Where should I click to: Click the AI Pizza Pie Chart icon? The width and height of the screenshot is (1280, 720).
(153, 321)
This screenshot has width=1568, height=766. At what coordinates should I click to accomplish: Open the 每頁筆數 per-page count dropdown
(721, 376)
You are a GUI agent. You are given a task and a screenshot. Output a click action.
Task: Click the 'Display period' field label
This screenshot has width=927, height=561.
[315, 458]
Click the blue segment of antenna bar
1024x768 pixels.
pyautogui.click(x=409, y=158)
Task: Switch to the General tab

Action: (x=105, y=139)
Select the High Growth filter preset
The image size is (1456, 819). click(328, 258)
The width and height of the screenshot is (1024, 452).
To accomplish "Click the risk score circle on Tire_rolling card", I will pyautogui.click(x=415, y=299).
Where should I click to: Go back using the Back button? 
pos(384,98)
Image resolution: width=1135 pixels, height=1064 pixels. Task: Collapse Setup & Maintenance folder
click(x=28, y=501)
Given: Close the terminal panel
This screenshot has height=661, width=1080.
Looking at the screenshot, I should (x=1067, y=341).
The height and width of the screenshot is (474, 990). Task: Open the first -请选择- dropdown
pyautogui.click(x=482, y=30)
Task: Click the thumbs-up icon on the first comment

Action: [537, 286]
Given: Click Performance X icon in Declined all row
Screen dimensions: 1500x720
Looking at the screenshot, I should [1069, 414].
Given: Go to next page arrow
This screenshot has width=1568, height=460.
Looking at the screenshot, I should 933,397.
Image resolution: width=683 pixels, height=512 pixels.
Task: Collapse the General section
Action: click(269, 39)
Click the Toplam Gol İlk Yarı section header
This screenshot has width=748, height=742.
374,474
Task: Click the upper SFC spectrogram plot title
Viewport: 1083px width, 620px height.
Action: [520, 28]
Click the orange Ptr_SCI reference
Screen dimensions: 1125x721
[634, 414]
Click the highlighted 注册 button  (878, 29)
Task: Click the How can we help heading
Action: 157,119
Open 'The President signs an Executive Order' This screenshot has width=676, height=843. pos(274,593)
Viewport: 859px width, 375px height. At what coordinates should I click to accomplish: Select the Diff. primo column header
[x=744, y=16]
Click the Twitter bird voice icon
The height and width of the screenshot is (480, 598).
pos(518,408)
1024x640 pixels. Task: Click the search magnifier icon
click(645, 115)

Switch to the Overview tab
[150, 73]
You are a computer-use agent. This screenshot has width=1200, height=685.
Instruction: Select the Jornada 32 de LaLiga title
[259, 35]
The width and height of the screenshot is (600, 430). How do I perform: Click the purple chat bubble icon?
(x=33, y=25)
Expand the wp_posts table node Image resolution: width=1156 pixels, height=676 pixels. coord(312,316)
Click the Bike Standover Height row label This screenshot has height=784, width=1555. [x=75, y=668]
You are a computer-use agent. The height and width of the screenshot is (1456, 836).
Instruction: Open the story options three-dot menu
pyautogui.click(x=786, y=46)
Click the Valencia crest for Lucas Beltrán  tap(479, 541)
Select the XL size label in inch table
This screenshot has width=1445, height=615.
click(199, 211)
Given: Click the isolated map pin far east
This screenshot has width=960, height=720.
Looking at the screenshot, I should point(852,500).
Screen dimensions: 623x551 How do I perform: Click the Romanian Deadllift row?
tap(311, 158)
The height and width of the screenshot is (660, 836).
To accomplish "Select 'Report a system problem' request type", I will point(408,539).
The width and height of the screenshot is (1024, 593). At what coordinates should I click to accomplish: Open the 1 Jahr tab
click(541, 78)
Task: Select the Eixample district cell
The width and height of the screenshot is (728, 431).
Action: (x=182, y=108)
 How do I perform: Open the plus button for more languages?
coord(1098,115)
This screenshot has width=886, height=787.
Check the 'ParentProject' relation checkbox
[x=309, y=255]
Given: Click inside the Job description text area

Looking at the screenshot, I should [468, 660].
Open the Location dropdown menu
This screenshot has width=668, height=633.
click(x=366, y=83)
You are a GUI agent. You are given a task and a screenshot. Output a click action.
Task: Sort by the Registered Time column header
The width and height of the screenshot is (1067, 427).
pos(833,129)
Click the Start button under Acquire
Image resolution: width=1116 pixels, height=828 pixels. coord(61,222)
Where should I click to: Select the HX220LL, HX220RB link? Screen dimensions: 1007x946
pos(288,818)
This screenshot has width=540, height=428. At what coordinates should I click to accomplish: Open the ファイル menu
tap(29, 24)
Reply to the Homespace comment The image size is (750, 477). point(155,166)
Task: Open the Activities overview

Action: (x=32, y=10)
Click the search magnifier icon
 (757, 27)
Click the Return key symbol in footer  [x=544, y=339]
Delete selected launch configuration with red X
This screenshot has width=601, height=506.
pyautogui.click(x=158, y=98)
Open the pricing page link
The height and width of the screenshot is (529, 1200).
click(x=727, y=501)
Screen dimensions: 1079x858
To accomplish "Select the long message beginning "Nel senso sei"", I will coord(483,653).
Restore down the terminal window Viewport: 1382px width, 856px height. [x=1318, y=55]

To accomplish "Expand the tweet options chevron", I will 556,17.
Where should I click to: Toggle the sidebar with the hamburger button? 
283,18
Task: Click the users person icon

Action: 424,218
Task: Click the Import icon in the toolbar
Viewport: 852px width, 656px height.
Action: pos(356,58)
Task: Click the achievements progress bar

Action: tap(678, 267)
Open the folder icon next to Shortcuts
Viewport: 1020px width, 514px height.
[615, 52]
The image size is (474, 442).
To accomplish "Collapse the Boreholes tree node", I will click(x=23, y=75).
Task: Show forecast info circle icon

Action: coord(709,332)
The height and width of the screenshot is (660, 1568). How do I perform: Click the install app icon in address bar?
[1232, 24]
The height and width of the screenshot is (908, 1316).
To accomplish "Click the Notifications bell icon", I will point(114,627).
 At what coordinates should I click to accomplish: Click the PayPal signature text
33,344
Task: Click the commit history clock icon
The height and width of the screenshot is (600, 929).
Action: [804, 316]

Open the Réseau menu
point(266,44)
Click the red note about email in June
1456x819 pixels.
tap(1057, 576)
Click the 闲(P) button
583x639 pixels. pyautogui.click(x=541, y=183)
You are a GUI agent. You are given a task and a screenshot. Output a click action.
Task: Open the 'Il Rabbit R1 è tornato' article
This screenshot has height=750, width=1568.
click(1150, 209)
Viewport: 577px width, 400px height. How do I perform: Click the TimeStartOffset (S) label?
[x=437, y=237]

Task item: Returned text must match every record word for word.

Exercise result:
Where should I click to: Click the AI Pizza Pie Chart icon? The width and height of the screenshot is (1280, 720).
(153, 321)
This screenshot has width=1568, height=766. At what coordinates should I click to accomplish: Open the 每頁筆數 per-page count dropdown
(721, 376)
You are a GUI agent. You are given a task and a screenshot. Output a click action.
Task: Click the 'Display period' field label
This screenshot has width=927, height=561.
[315, 458]
Click the blue segment of antenna bar
1024x768 pixels.
pyautogui.click(x=409, y=158)
Task: Switch to the General tab

Action: (x=105, y=139)
Select the High Growth filter preset
The image size is (1456, 819). click(328, 258)
The width and height of the screenshot is (1024, 452).
To accomplish "Click the risk score circle on Tire_rolling card", I will pyautogui.click(x=415, y=299).
Where should I click to: Go back using the Back button? 
pos(384,98)
Image resolution: width=1135 pixels, height=1064 pixels. Task: Collapse Setup & Maintenance folder
click(x=28, y=501)
Given: Close the terminal panel
This screenshot has height=661, width=1080.
Looking at the screenshot, I should (x=1067, y=341).
The height and width of the screenshot is (474, 990). Task: Open the first -请选择- dropdown
pyautogui.click(x=482, y=30)
Task: Click the thumbs-up icon on the first comment

Action: [537, 286]
Given: Click Performance X icon in Declined all row
Screen dimensions: 1500x720
Looking at the screenshot, I should [1069, 414].
Given: Go to next page arrow
This screenshot has width=1568, height=460.
Looking at the screenshot, I should 933,397.
Image resolution: width=683 pixels, height=512 pixels.
Task: Collapse the General section
Action: click(269, 39)
Click the Toplam Gol İlk Yarı section header
This screenshot has width=748, height=742.
374,474
Task: Click the upper SFC spectrogram plot title
Viewport: 1083px width, 620px height.
Action: [520, 28]
Click the orange Ptr_SCI reference
Screen dimensions: 1125x721
[634, 414]
Click the highlighted 注册 button  (878, 29)
Task: Click the How can we help heading
Action: 157,119
Open 'The President signs an Executive Order' This screenshot has width=676, height=843. pos(274,593)
Viewport: 859px width, 375px height. At what coordinates should I click to accomplish: Select the Diff. primo column header
[x=744, y=16]
Click the Twitter bird voice icon
The height and width of the screenshot is (480, 598).
pos(518,408)
1024x640 pixels. Task: Click the search magnifier icon
click(645, 115)

Switch to the Overview tab
[150, 73]
You are a computer-use agent. This screenshot has width=1200, height=685.
Instruction: Select the Jornada 32 de LaLiga title
[259, 35]
The width and height of the screenshot is (600, 430). How do I perform: Click the purple chat bubble icon?
(x=33, y=25)
Expand the wp_posts table node Image resolution: width=1156 pixels, height=676 pixels. coord(312,316)
Click the Bike Standover Height row label This screenshot has height=784, width=1555. [x=75, y=668]
You are a computer-use agent. The height and width of the screenshot is (1456, 836).
Instruction: Open the story options three-dot menu
pyautogui.click(x=786, y=46)
Click the Valencia crest for Lucas Beltrán  tap(479, 541)
Select the XL size label in inch table
This screenshot has width=1445, height=615.
click(199, 211)
Given: Click the isolated map pin far east
This screenshot has width=960, height=720.
Looking at the screenshot, I should point(852,500).
Screen dimensions: 623x551 How do I perform: Click the Romanian Deadllift row?
tap(311, 158)
The height and width of the screenshot is (660, 836).
To accomplish "Select 'Report a system problem' request type", I will point(408,539).
The width and height of the screenshot is (1024, 593). At what coordinates should I click to accomplish: Open the 1 Jahr tab
click(541, 78)
Task: Select the Eixample district cell
The width and height of the screenshot is (728, 431).
Action: (x=182, y=108)
 How do I perform: Open the plus button for more languages?
coord(1098,115)
This screenshot has width=886, height=787.
Check the 'ParentProject' relation checkbox
[x=309, y=255]
Given: Click inside the Job description text area

Looking at the screenshot, I should [468, 660].
Open the Location dropdown menu
This screenshot has width=668, height=633.
click(x=366, y=83)
You are a GUI agent. You are given a task and a screenshot. Output a click action.
Task: Sort by the Registered Time column header
The width and height of the screenshot is (1067, 427).
pos(833,129)
Click the Start button under Acquire
Image resolution: width=1116 pixels, height=828 pixels. coord(61,222)
Where should I click to: Select the HX220LL, HX220RB link? Screen dimensions: 1007x946
pos(288,818)
This screenshot has width=540, height=428. At what coordinates should I click to accomplish: Open the ファイル menu
tap(29, 24)
Reply to the Homespace comment The image size is (750, 477). point(155,166)
Task: Open the Activities overview

Action: (x=32, y=10)
Click the search magnifier icon
 (757, 27)
Click the Return key symbol in footer  [x=544, y=339]
Delete selected launch configuration with red X
This screenshot has width=601, height=506.
pyautogui.click(x=158, y=98)
Open the pricing page link
The height and width of the screenshot is (529, 1200).
click(x=727, y=501)
Screen dimensions: 1079x858
To accomplish "Select the long message beginning "Nel senso sei"", I will coord(483,653).
Restore down the terminal window Viewport: 1382px width, 856px height. [x=1318, y=55]

To accomplish "Expand the tweet options chevron", I will 556,17.
Where should I click to: Toggle the sidebar with the hamburger button? 
283,18
Task: Click the users person icon

Action: 424,218
Task: Click the Import icon in the toolbar
Viewport: 852px width, 656px height.
Action: pos(356,58)
Task: Click the achievements progress bar

Action: tap(678, 267)
Open the folder icon next to Shortcuts
Viewport: 1020px width, 514px height.
[615, 52]
The image size is (474, 442).
To accomplish "Collapse the Boreholes tree node", I will click(x=23, y=75).
Task: Show forecast info circle icon

Action: coord(709,332)
The height and width of the screenshot is (660, 1568). How do I perform: Click the install app icon in address bar?
[1232, 24]
The height and width of the screenshot is (908, 1316).
To accomplish "Click the Notifications bell icon", I will point(114,627).
 At what coordinates should I click to accomplish: Click the PayPal signature text
33,344
Task: Click the commit history clock icon
The height and width of the screenshot is (600, 929).
Action: [804, 316]

Open the Réseau menu
point(266,44)
Click the red note about email in June
1456x819 pixels.
tap(1057, 576)
Click the 闲(P) button
583x639 pixels. pyautogui.click(x=541, y=183)
You are a GUI agent. You are given a task and a screenshot. Output a click action.
Task: Open the 'Il Rabbit R1 è tornato' article
This screenshot has height=750, width=1568.
click(1150, 209)
Viewport: 577px width, 400px height. How do I perform: Click the TimeStartOffset (S) label?
[x=437, y=237]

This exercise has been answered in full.